TEXT:
Schneegestöber 2 2022/23


 SCHWACHSCHICHTENENTWICKLUNG 

Wechselhafter Winter, Wechselhafte Lawinenprobleme


Aufgrund des turbulenten Wetters, der gering mächtige Schneedecke und den schwankenden Temperaturen wechseln wir von einem Lawinenproblem zum nächsten. Angefangen mit einem frühwinterlichen Altschneeproblem bis hin zu Gm4, Wildschnee als Schwachschicht und einem sehr störanfälligen Triebschneeproblem.



Endlich ist der Winter so wie er gehört: Kalt und mit Neuschnee. In Tirol sind Skitouren im Gelände nun vielerorts machbar. In tieferen Lagen schaut es dieses Jahr aber noch mager aus, dort ist höchstens der Aufstieg mit den Ski möglich, zum Abfahren reicht es weitgehend noch nicht. In Waldschneisen und windgeschützten Bereichen oberhalb der Waldgrenze konnte man in den letzten Tagen tollen Pulver fahren, auf Sharks muss man aber noch etwas achtgeben.



 Die Entwicklung: 


 1:  Altschneeproblem bei schlechter Schneelage

Ein frühwinterliches Altschneeproblem führte um die Weihnachtsfeiertage zu einer Lawinenreichen Zeit. Vor allem dort, wo sich vor Ende November eine geschlossene Schneedecke befand, wurde der Schnee aufbauend umgewandelt und locker (siehe Gestöber 1). Als primäre Schwachschicht fungierte ein Fundament aus kantigen Kristallen und Tiefenreif, aber auch umgewandelte Schichten, die sich rund um Krusten gebildet haben, konnten gestört werden.

ARBEITSANWEISUNGEN:
a: Fassen Sie den Text über die Lawinenprobleme in zwei Sätzen zusammen.
b: Kopieren Sie aus dem Text über die Lawinenprobleme wortgetreu den Abschnitt, der mit den Worten „Aufgrund des turbulenten“ beginnt und mit „noch etwas achtgeben.“ endet.

DATENBLOCK:

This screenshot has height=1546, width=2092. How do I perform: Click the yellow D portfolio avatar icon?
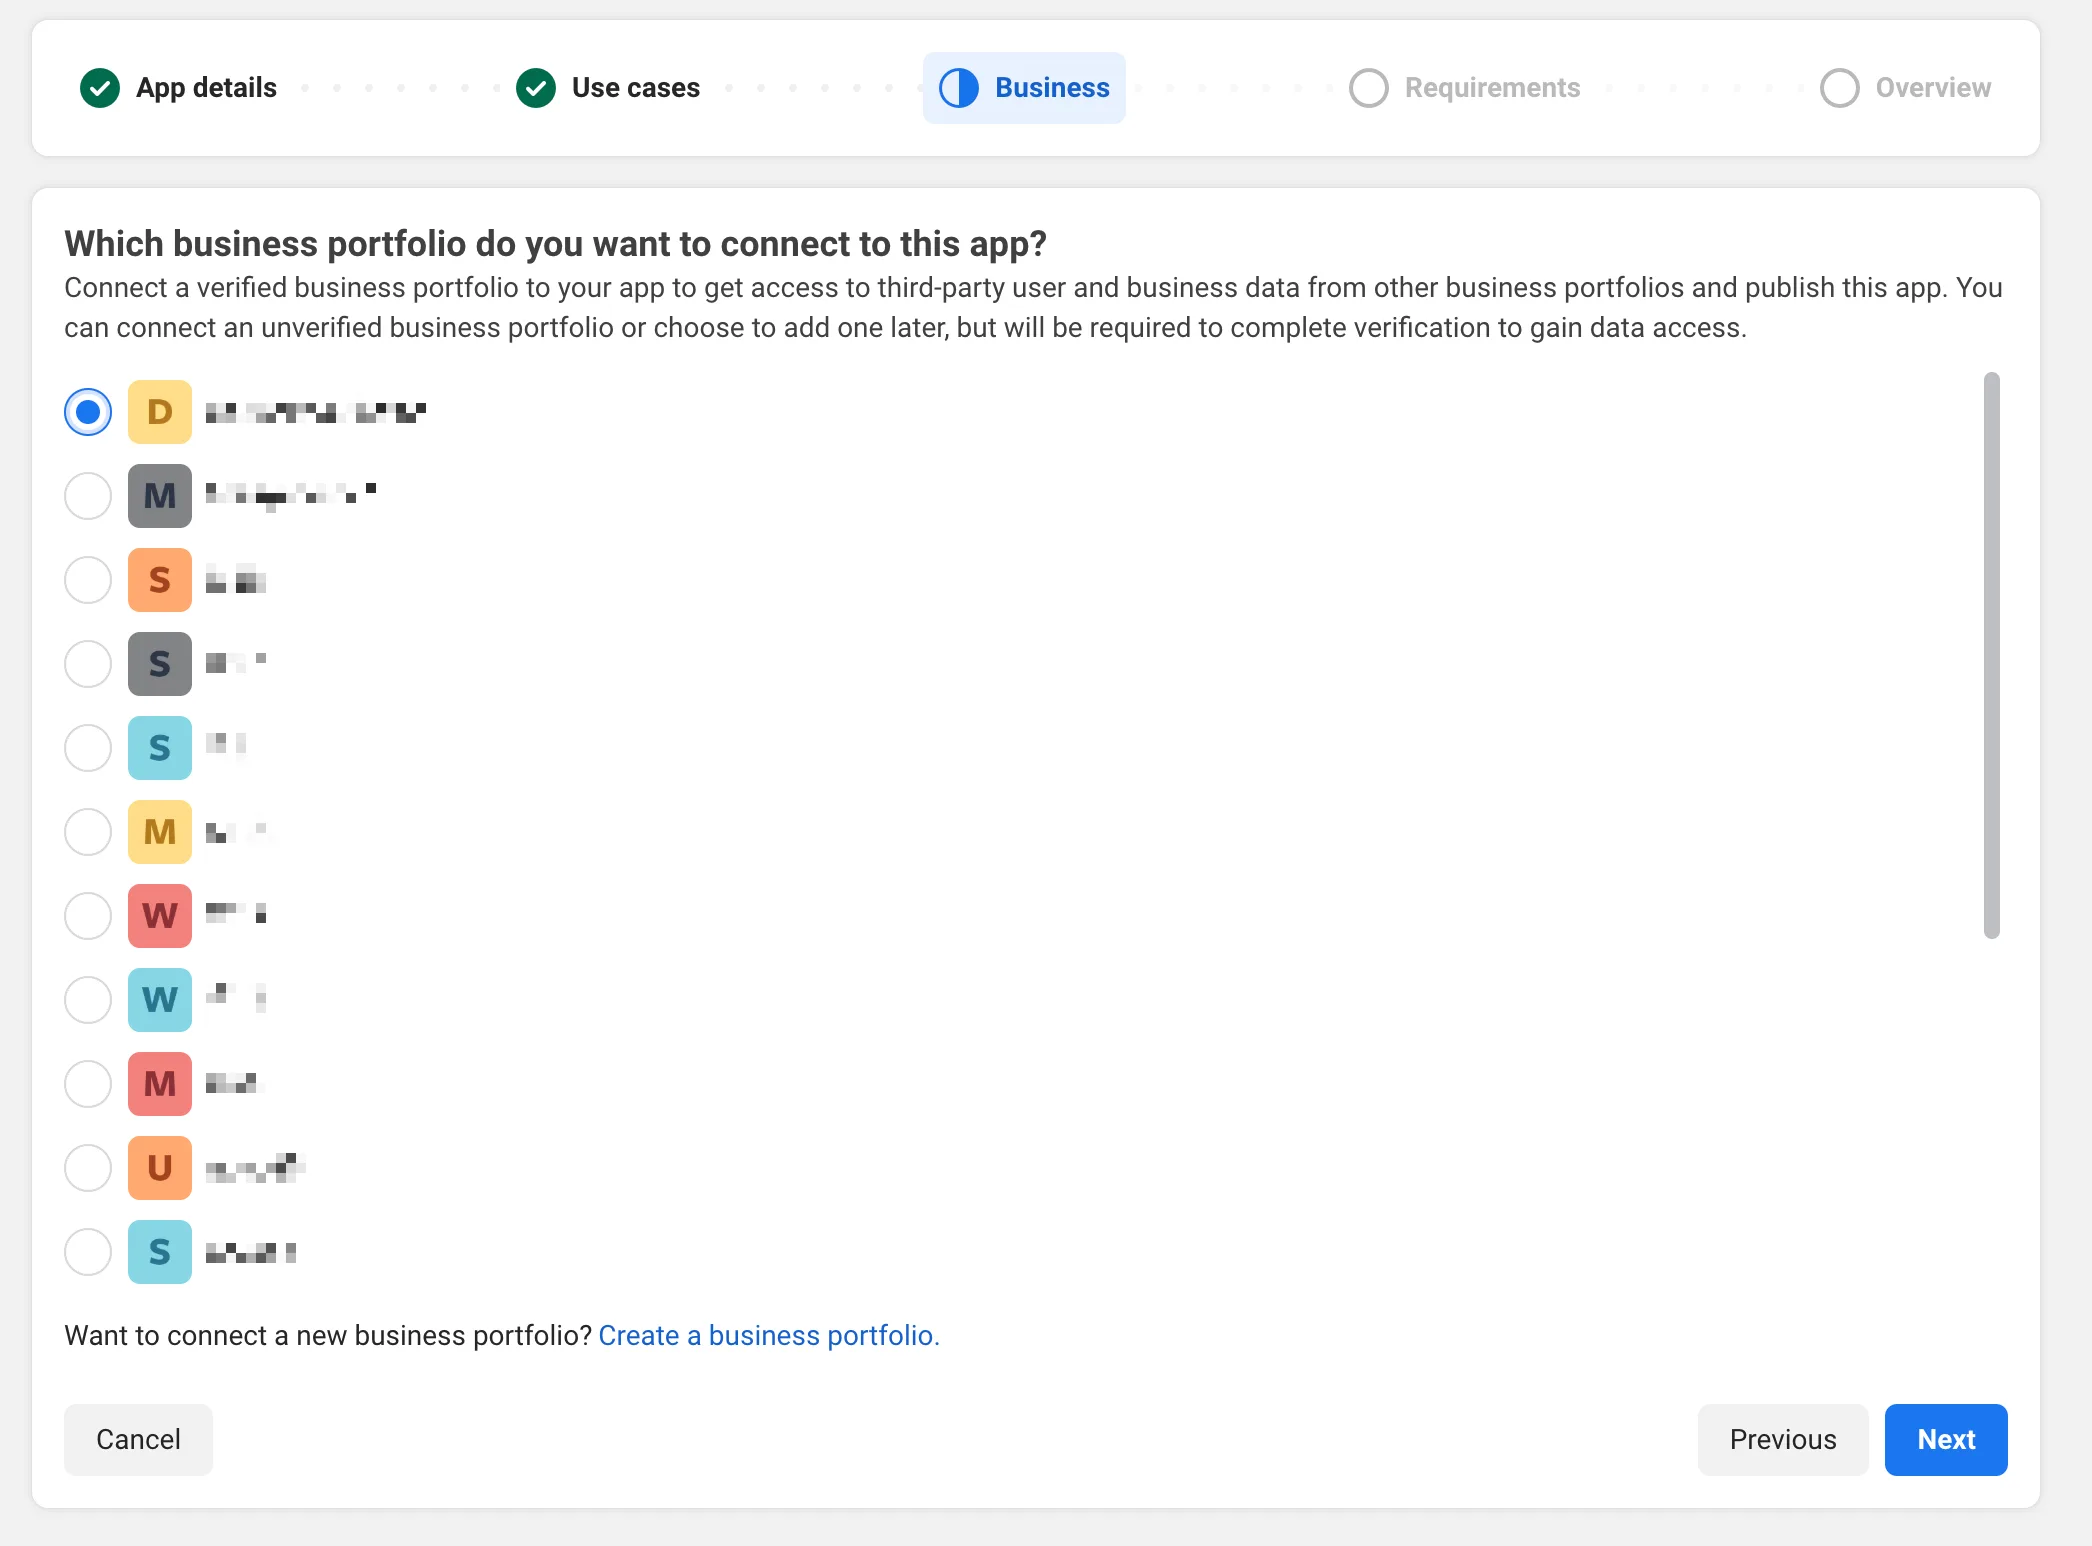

LÖSUNGEN NACH AUFGABEN:
a: Wegen des turbulenten Wetters, der gering mächtigen Schneedecke und der schwankenden Temperaturen wechselten die Lawinenprobleme in diesem Winter mehrfach, angefangen mit einem frühwinterlichen Altschneeproblem. Dieses führte um die Weihnachtsfeiertage zu einer lawinenreichen Zeit, wobei vor allem ein Fundament aus kantigen Kristallen und Tiefenreif als primäre Schwachschicht fungierte.

b:
Aufgrund des turbulenten Wetters, der gering mächtige Schneedecke und den schwankenden Temperaturen wechseln wir von einem Lawinenproblem zum nächsten. Angefangen mit einem frühwinterlichen Altschneeproblem bis hin zu Gm4, Wildschnee als Schwachschicht und einem sehr störanfälligen Triebschneeproblem.



Endlich ist der Winter so wie er gehört: Kalt und mit Neuschnee. In Tirol sind Skitouren im Gelände nun vielerorts machbar. In tieferen Lagen schaut es dieses Jahr aber noch mager aus, dort ist höchstens der Aufstieg mit den Ski möglich, zum Abfahren reicht es weitgehend noch nicht. In Waldschneisen und windgeschützten Bereichen oberhalb der Waldgrenze konnte man in den letzten Tagen tollen Pulver fahren, auf Sharks muss man aber noch etwas achtgeben.